Teaching yourself software development is hard. Anyone who tells you different most likely hasn't done it before.

It's a huge life commitment to go from newbie to career programmer. You have to sacrifice a lot to make it happen. There are many good reasons people quit. People usually don't have the time or interest to put themselves through hours of watching tutorials or building demo sites.

After thinking about my own experiences, I feel like there is an aspect of self-taught development that people don't talk about enough. I believe there is an internal game you need to learn how to play to be successful. The people who learn how to play and win this internal game are the ones who make it through to the other side.

In this article, I'm going to describe the inner game of self-taught development and discuss how you can ultimately win.

Discomfort is unavoidable

Anytime you learn something new, you have to step outside your comfort zone and try things beyond your current abilities. From an evolutionary point of view, this makes sense. Breaking habits are dangerous because doing something new can put us in a situation where our survival is at risk.

As a result, discomfort is not optional in learning something new, it's a requirement.

Self-taught programmers experience the worst of it. In other learning environments, you have a coach or other peers to help you through the discomfort. However, teaching yourself programming often happens in isolation. Self-taught programmers are required to learn how to deal with the discomfort on their own. You are required to be the coach, student, and cheerleader all at the same time.

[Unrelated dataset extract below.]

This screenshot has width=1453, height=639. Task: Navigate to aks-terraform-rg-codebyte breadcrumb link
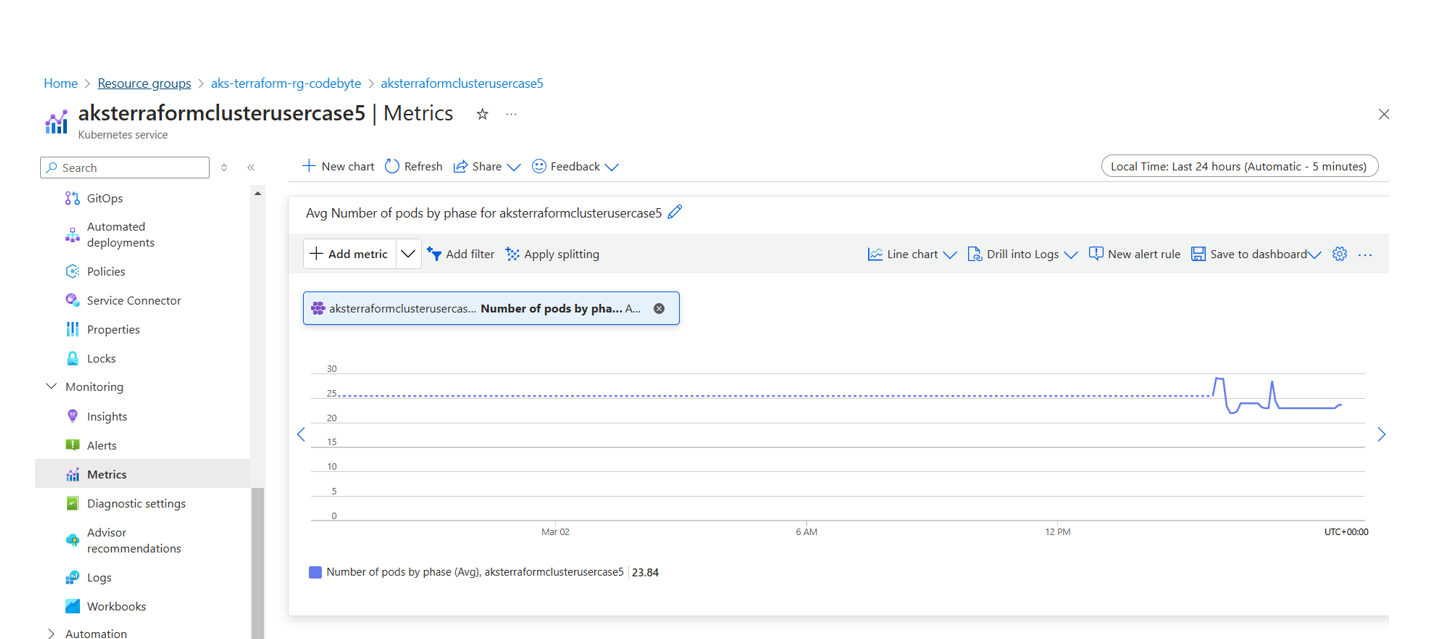[286, 83]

Learning programming can be an especially uncomfortable experience because it's often a non-linear learning process. There are times where you feel like you are at the same skill level for days or even weeks. You're still learning little bits of information but there are no signs of tangible progress. While teaching myself Android development, I vividly remember being helplessly stuck for over a week trying to set up and query my database.

I like to compare the learning process to doing a 10,000 piece puzzle without a picture to guide you. Even if you find a few subsections that link up, it takes a lot of time and energy to figure out how it all goes together.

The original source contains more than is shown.